(Dataset records)
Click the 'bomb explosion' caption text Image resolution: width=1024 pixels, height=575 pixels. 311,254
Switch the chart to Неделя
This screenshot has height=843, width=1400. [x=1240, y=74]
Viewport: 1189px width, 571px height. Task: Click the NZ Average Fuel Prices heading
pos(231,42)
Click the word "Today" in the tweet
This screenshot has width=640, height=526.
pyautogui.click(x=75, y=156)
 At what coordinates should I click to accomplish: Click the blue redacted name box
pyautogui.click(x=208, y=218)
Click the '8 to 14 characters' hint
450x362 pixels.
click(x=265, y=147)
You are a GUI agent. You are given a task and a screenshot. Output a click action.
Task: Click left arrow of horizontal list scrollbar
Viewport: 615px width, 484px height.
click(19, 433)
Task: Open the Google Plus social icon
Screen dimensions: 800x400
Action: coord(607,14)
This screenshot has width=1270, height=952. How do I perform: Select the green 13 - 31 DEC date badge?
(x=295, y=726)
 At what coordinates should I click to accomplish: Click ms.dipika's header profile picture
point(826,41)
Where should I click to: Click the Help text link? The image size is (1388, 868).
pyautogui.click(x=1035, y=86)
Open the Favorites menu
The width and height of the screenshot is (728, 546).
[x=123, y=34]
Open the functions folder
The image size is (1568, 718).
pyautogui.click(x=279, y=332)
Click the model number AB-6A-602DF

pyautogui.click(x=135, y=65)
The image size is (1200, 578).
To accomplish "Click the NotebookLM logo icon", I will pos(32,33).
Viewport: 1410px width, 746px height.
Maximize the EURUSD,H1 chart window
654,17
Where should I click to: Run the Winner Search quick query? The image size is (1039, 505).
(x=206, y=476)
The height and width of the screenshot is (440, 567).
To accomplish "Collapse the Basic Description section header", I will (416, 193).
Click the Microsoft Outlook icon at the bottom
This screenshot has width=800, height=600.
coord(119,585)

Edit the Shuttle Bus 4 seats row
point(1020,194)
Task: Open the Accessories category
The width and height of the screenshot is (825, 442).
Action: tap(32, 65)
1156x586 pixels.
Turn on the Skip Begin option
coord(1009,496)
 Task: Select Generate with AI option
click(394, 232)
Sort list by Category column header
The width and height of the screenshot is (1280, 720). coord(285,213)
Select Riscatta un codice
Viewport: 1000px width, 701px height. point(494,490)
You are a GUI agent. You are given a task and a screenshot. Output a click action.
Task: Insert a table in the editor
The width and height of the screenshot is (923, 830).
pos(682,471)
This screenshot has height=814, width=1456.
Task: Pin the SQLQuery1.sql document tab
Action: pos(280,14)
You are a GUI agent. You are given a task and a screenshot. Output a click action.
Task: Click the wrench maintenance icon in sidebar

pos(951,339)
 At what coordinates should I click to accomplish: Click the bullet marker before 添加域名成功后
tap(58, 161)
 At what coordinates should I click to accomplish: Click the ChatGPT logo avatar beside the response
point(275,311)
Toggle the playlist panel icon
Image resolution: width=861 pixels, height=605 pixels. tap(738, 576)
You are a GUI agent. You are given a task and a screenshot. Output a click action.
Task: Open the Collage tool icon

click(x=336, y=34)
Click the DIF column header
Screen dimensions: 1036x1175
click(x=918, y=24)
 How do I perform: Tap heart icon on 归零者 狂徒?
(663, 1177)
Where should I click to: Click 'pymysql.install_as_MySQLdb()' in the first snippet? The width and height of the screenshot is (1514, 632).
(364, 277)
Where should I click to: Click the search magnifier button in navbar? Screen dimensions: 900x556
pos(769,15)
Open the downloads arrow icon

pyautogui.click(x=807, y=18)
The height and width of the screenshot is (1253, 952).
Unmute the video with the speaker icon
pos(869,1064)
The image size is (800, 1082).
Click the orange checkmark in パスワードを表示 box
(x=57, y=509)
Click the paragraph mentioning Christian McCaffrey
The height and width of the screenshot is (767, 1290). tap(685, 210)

• **Your goal**
An exact, complete copy of the data is the only acceptable answer.

• **Response to this exercise**
Click the 'bomb explosion' caption text Image resolution: width=1024 pixels, height=575 pixels. 311,254
Switch the chart to Неделя
This screenshot has height=843, width=1400. [x=1240, y=74]
Viewport: 1189px width, 571px height. Task: Click the NZ Average Fuel Prices heading
pos(231,42)
Click the word "Today" in the tweet
This screenshot has width=640, height=526.
pyautogui.click(x=75, y=156)
 At what coordinates should I click to accomplish: Click the blue redacted name box
pyautogui.click(x=208, y=218)
Click the '8 to 14 characters' hint
450x362 pixels.
click(x=265, y=147)
You are a GUI agent. You are given a task and a screenshot. Output a click action.
Task: Click left arrow of horizontal list scrollbar
Viewport: 615px width, 484px height.
click(19, 433)
Task: Open the Google Plus social icon
Screen dimensions: 800x400
Action: coord(607,14)
This screenshot has width=1270, height=952. How do I perform: Select the green 13 - 31 DEC date badge?
(x=295, y=726)
 At what coordinates should I click to accomplish: Click ms.dipika's header profile picture
point(826,41)
Where should I click to: Click the Help text link? The image size is (1388, 868).
pyautogui.click(x=1035, y=86)
Open the Favorites menu
The width and height of the screenshot is (728, 546).
[x=123, y=34]
Open the functions folder
The image size is (1568, 718).
pyautogui.click(x=279, y=332)
Click the model number AB-6A-602DF

pyautogui.click(x=135, y=65)
The image size is (1200, 578).
To accomplish "Click the NotebookLM logo icon", I will pos(32,33).
Viewport: 1410px width, 746px height.
Maximize the EURUSD,H1 chart window
654,17
Where should I click to: Run the Winner Search quick query? The image size is (1039, 505).
(x=206, y=476)
The height and width of the screenshot is (440, 567).
To accomplish "Collapse the Basic Description section header", I will (416, 193).
Click the Microsoft Outlook icon at the bottom
This screenshot has width=800, height=600.
coord(119,585)

Edit the Shuttle Bus 4 seats row
point(1020,194)
Task: Open the Accessories category
The width and height of the screenshot is (825, 442).
Action: tap(32, 65)
1156x586 pixels.
Turn on the Skip Begin option
coord(1009,496)
 Task: Select Generate with AI option
click(394, 232)
Sort list by Category column header
The width and height of the screenshot is (1280, 720). coord(285,213)
Select Riscatta un codice
Viewport: 1000px width, 701px height. point(494,490)
You are a GUI agent. You are given a task and a screenshot. Output a click action.
Task: Insert a table in the editor
The width and height of the screenshot is (923, 830).
pos(682,471)
This screenshot has height=814, width=1456.
Task: Pin the SQLQuery1.sql document tab
Action: pos(280,14)
You are a GUI agent. You are given a task and a screenshot. Output a click action.
Task: Click the wrench maintenance icon in sidebar

pos(951,339)
 At what coordinates should I click to accomplish: Click the bullet marker before 添加域名成功后
tap(58, 161)
 At what coordinates should I click to accomplish: Click the ChatGPT logo avatar beside the response
point(275,311)
Toggle the playlist panel icon
Image resolution: width=861 pixels, height=605 pixels. tap(738, 576)
You are a GUI agent. You are given a task and a screenshot. Output a click action.
Task: Open the Collage tool icon

click(x=336, y=34)
Click the DIF column header
Screen dimensions: 1036x1175
click(x=918, y=24)
 How do I perform: Tap heart icon on 归零者 狂徒?
(663, 1177)
Where should I click to: Click 'pymysql.install_as_MySQLdb()' in the first snippet? The width and height of the screenshot is (1514, 632).
(364, 277)
Where should I click to: Click the search magnifier button in navbar? Screen dimensions: 900x556
pos(769,15)
Open the downloads arrow icon

pyautogui.click(x=807, y=18)
The height and width of the screenshot is (1253, 952).
Unmute the video with the speaker icon
pos(869,1064)
The image size is (800, 1082).
Click the orange checkmark in パスワードを表示 box
(x=57, y=509)
Click the paragraph mentioning Christian McCaffrey
The height and width of the screenshot is (767, 1290). tap(685, 210)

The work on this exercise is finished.